How Journalling Can Help You Cope
There are a lot of benefits of journalling and research supports it being a beneficial clinical tool in counselling. One great thing about journalling is that you don't need to be in counselling to do it. Journalling is never something I've really done consistently until more recently. I know that a lot of people struggle to either get started (often because of their perceptions about journalling - not liking it, not thinking it will be helpful, not knowing what to write, or judging themselves for what they might write) or to keep it going (usually because of forgetting, not thinking it's important, etc.). If you can motivate yourself to journal, you might see a number of benefits for your mental and physical health. Sometimes reviewing those benefits can also help build motivation, so let's take a look at them now.
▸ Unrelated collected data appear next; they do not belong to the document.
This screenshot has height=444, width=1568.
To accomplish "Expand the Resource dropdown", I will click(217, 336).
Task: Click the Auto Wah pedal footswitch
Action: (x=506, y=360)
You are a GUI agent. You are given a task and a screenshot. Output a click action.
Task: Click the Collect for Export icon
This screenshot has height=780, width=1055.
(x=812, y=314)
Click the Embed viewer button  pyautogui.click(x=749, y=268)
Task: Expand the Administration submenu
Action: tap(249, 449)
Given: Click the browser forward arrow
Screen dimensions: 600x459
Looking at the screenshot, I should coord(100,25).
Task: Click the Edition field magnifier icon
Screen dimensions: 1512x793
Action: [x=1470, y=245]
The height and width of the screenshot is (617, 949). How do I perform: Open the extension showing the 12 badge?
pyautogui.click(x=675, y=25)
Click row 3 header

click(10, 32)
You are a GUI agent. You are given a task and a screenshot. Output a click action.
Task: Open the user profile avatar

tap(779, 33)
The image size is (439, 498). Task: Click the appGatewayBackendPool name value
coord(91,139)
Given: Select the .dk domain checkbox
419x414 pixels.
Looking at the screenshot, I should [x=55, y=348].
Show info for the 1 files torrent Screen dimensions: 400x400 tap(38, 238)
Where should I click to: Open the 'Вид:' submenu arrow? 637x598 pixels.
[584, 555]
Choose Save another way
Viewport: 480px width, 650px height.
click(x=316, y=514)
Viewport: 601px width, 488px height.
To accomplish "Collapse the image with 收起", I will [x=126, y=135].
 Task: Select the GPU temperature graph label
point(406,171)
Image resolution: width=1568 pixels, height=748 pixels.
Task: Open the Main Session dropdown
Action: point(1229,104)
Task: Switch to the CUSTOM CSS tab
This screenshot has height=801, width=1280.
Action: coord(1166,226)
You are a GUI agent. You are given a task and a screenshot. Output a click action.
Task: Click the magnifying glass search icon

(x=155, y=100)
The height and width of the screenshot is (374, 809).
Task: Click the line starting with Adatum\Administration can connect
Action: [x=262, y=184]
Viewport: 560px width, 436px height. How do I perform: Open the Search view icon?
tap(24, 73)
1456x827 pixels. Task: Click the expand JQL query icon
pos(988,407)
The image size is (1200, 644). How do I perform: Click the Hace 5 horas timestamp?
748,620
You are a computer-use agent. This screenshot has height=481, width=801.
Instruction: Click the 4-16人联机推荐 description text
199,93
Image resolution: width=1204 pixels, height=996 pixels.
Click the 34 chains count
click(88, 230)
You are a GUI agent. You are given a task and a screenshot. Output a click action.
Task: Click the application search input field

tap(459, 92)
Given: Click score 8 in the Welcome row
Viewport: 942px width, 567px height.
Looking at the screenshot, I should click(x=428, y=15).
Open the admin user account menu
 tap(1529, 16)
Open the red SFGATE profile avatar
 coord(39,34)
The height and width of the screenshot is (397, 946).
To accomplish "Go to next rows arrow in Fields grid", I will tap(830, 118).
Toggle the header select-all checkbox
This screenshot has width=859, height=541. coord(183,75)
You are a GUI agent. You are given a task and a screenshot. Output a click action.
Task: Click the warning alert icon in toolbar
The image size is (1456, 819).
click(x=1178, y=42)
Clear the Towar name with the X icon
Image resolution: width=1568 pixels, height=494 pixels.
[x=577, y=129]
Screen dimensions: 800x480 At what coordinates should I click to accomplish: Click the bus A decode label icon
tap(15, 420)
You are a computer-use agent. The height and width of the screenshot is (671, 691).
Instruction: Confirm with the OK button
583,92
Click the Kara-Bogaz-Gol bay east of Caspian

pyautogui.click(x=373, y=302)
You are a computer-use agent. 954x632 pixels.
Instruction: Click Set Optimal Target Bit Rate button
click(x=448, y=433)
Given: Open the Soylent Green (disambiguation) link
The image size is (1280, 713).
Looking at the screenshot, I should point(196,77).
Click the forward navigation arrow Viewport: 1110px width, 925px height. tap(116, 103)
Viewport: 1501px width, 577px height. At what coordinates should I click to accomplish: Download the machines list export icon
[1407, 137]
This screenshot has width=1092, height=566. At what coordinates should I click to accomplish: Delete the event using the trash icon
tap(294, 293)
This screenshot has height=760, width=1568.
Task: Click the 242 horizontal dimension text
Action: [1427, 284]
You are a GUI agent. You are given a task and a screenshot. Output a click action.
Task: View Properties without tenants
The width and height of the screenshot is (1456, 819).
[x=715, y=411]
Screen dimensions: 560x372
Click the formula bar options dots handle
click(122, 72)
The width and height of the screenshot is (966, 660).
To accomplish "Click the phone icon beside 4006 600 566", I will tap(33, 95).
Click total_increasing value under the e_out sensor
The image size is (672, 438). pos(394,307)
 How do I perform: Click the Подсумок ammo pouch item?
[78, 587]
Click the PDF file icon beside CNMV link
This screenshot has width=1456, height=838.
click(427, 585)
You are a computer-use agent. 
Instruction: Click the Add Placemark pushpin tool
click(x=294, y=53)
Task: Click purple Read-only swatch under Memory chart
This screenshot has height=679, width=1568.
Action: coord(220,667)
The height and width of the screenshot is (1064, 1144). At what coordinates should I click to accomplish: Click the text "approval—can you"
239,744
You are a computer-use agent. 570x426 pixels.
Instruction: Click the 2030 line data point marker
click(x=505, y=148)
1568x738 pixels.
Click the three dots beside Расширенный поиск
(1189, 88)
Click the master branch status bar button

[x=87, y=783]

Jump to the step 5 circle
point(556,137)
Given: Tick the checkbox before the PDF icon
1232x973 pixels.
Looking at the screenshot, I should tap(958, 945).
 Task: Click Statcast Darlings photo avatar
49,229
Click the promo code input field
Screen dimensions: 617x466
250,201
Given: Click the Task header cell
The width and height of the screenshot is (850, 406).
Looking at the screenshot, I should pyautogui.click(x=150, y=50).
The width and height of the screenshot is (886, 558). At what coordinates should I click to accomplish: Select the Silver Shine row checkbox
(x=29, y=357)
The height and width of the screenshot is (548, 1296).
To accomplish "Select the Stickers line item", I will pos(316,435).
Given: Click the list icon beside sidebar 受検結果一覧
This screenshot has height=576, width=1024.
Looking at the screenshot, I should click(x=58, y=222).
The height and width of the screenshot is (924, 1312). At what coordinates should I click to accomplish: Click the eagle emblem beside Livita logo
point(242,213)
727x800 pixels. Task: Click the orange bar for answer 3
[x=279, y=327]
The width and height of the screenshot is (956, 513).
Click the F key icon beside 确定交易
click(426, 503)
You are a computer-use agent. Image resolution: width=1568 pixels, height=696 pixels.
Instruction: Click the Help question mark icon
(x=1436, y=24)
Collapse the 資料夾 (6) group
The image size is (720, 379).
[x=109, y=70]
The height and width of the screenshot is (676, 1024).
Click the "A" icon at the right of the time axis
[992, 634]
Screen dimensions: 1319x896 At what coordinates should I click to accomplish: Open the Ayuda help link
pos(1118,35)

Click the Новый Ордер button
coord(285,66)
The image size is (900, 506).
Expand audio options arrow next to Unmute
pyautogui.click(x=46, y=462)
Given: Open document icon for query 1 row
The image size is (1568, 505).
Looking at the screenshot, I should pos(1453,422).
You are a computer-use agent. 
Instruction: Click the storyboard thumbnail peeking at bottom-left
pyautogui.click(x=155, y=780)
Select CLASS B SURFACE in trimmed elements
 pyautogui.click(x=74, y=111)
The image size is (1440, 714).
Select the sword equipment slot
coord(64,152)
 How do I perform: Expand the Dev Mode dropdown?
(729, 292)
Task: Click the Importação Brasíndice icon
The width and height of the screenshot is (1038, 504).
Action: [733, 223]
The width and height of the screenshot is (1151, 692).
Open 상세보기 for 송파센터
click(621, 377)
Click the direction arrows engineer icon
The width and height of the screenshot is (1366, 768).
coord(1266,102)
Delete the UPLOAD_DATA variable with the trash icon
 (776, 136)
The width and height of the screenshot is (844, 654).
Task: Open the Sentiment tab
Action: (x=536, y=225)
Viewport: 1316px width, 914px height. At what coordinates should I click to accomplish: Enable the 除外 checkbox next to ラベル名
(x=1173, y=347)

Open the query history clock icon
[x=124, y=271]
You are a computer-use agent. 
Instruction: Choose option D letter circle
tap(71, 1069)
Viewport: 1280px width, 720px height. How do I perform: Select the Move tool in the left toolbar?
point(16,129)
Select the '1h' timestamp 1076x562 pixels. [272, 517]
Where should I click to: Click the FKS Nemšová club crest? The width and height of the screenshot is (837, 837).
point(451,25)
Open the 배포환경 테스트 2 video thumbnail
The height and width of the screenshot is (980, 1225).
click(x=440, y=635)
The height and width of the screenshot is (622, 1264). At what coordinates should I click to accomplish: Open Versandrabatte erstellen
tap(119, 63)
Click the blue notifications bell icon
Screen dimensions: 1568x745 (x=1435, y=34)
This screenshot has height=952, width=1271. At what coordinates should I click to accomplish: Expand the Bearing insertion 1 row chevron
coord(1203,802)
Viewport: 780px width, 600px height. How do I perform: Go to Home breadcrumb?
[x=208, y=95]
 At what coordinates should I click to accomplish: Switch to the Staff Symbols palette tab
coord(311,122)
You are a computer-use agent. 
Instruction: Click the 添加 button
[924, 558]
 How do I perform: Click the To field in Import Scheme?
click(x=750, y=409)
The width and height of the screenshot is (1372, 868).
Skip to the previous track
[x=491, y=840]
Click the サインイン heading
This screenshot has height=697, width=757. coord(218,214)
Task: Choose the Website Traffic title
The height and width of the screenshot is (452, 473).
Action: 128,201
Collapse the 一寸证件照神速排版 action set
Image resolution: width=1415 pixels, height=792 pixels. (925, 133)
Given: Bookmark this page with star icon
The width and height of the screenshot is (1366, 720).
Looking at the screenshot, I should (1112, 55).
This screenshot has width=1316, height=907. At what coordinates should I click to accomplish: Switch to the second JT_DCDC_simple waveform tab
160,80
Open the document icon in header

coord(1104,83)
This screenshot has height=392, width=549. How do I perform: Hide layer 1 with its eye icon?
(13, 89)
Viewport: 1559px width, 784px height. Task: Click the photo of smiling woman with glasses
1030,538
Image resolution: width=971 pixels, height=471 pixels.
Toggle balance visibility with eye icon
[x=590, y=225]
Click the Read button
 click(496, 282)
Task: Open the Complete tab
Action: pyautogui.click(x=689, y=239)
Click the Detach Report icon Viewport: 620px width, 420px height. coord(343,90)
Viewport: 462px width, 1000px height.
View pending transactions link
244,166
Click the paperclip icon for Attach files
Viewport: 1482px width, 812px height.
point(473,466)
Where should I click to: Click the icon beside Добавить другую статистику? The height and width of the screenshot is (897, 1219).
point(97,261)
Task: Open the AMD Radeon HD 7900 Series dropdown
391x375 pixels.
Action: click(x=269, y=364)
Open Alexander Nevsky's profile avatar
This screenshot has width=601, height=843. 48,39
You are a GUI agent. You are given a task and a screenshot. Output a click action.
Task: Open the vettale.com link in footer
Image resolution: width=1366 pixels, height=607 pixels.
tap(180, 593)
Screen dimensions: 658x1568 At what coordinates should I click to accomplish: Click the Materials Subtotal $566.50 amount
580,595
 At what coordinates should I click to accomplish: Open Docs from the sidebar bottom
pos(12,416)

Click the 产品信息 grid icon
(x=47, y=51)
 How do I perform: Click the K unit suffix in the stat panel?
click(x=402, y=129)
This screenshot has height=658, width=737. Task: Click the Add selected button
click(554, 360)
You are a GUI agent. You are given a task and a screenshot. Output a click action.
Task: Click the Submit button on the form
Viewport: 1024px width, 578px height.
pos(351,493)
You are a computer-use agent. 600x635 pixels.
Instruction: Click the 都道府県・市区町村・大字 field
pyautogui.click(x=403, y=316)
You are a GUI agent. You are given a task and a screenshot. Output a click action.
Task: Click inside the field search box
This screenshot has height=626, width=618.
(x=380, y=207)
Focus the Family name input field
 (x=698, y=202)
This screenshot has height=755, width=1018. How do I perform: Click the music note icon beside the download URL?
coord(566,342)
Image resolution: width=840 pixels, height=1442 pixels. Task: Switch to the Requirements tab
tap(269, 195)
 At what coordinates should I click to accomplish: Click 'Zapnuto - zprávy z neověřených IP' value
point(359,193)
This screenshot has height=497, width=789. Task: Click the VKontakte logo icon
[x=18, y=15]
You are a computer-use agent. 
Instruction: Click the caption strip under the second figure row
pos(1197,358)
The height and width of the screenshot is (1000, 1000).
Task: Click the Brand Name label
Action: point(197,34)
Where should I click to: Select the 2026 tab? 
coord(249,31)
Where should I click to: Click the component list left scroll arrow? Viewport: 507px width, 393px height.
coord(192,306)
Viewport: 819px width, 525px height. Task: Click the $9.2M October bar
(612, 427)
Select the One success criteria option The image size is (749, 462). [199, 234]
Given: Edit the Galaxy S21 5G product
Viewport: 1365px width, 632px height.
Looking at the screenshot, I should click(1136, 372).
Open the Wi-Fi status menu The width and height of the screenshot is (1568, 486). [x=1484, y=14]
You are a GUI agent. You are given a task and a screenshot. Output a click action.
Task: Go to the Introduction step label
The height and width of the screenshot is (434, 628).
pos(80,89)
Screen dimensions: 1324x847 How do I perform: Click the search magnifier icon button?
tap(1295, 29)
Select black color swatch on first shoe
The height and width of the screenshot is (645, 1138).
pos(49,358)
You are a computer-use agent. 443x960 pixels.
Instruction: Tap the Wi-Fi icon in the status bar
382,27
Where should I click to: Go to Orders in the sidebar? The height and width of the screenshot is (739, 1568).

1. In Acceptance and Commitment Therapy (ACT) we use a process called "defusion" which is really just creating distance between ourselves and our unhelpful thoughts. In some types of therapy these would be called "negative thoughts" (though I prefer the term unhelpful as it's a bit less judgmental). One of the great things that journalling does it help to create this distance, simply by writing the thoughts down on paper (or electronically) and getting them out of our head.
2. Journalling reduces stress and anxiety. This kind of goes hand-in-hand with the above point. When we have distance between ourselves and these thoughts, we tend to feel less stressed. Then we are able to go on to doing activities in our day that are meaningful to us, which further reduces stress.
3. It can also improve our mood. Again this goes along with points 1 and 2. When we have distance between ourselves and our unhelpful thoughts, which feel less sad and depressed, which again enables us to do values-based activities.
4. And tying into all of that (or another way of saying all of that) is that it really can help us process our emotions. Sadness, anxiety, anger, disappointment, guilt, shame, etc. and all of the sensations that go along with that in our bodies. Rather than create distance, it helps us accept them better and we can even use self-compassion while journalling to remember that these are emotions all humans feel.
5. As a result we find that journalling can lower blood pressure (which makes sense if you're feeling less stressed) and also improve immune function (due to the mind-body connection as sadness and anxiety can contribute to a dysregulated immune system).
6. Finally, and importantly for anyone with concussion/post-concussion syndrome, journalling can improve your memory. By writing about what happened during your day, you're strengthening your recall and short-term memory.
There are many ways to journal (stream of consciousness, following prompts, the PIES method, self-compassion focused) and any of these ways can give you the same results. Like any coping skill, consistency is the key to starting to notice the effect. Doing something once rarely gives us the results we desire (think about any sport you've played).